Senior Citizens Statute comes of age, but lack of knowledge about rights remains

The Senior Citizens Statute completed 18 years last Friday, 1st (Reproduction/SPDM)

October 5, 2021

10:10

Cassandra Castro – from Cenarium

BRASILIA – The Senior Citizens Statute completed 18 years of age, last Friday, 1st, but, despite its “adulthood”, there are still many challenges ahead, such as the very ignorance of the Law no. 10.741, from October 2003. For the president of the State Council of the Elderly in Amazonas, Kennya Mota Brito, the rights contained in the Statute are still little known by the elderly themselves, their families, and society.

“What is missing to guarantee the rights, the citizenship condition of the elderly population, is precisely knowledge”, says Kennya, who is also a social worker and has a PhD in Biomedical Gerontology, also pointing out the need for a multi-sectorial dialogue to deal with issues directly related to this population.

Even with the barrier of the lack of knowledge about the Elderly Statute, this population, in Manaus, has a structure that is privileged to some extent, assesses Kennya. “There are living together centers, police stations, an integrated center for the protection and defense of the elderly, and the FUnATI [Fundação Universidade Aberta da Terceira Idade], which is the only one in Brazil with a structure totally focused on aging”, she points out.

Kennya Brito also comments on another difficulty imposed by the geography of the State of Amazonas: the difficult logistics and the access, often precarious, to the internet.

For the federal lawmaker José Ricardo (PT/AM), the care for the elderly should be an absolute priority, as determined by law.
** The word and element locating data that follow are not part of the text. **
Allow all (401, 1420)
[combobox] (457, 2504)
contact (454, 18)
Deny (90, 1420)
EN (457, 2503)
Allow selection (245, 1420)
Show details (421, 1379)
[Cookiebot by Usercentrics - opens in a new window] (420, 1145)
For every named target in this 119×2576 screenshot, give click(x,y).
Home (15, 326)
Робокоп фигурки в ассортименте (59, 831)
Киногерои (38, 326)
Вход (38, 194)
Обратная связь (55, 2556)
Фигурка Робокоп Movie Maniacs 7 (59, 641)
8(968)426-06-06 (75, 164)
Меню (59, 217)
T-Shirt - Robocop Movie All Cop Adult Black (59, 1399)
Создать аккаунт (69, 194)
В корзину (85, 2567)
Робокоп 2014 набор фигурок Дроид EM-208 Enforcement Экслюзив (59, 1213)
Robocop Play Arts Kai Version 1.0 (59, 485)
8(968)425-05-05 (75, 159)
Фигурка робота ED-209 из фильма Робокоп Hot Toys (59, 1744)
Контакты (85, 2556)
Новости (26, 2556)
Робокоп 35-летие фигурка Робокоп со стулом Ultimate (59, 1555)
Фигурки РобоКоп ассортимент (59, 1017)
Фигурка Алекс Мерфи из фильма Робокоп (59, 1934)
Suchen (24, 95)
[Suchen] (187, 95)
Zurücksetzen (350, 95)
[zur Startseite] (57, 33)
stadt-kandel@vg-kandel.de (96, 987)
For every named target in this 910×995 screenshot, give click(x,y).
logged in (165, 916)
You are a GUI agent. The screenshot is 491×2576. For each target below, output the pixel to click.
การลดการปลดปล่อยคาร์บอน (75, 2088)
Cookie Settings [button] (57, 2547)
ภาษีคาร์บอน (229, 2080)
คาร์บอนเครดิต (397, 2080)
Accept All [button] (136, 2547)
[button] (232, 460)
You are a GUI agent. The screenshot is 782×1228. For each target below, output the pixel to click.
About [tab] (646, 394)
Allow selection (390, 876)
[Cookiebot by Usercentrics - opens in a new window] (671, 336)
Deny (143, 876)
The parliamentarian criticized last week the reduction of resources in the Union Budget, in the area of Social Assistance, which serves actions and projects aimed at this population: in 2019, it was R$ 1.7 billion, but, in 2021, it went to only R$ 1.3 billion.

José Ricardo views with concern the lack of more inclusive public policies for the elderly population in Brazil. “The aging process requires quality of life, as proposed by the UN, but this requires municipal, state, and federal public investments in the areas of health, sports and leisure, and even income generation, to complement retirements and pensions,” he concluded.
Violence

In the first four months of this year (January to April), in Manaus, the most populated capital city of the Amazon, the crimes committed against the elderly reached a register of 2,929 occurrences, which represented an average of 24.4 cases of violence per day, according to a survey done by CENARIUM. The data were from the Integrated Center for Security Operations (Ciops) of the Amazonas Secretary of Public Security (SSP-AM).

According to SSP-AM, the number of cases in the first four months of 2021, although high, is still lower than the amount recorded last year, when 2,998 occurrences involving violence against the elderly were recorded, that is, 69 more cases than in the same period this year.

Still according to the folder, in these first four months of 2021, 478 cases of theft were registered having elderly people as victims. The other occurrences vary from theft, threat, insult, stelion, bodily injury, discrimination, mistreatment, among others.

In numbers, theft records account for 478 cases; loss/loss occurrences for 196 cases; robbery for 170 cases; threats for 169 cases; and insult for 133 cases. There are also episodes of swindling (110 cases); cybercrimes (52); bodily injury (41); discrimination against the elderly (25); and mistreatment (12), in addition to other facts reported by the Integrated Public Safety System.

In comparison with 2019, however, the data from the SSP-AM of 2020 and 2021 are greater. This is because the folder recorded, in the same period two years ago, the total of 2,443 occurrences of violence to the elderly.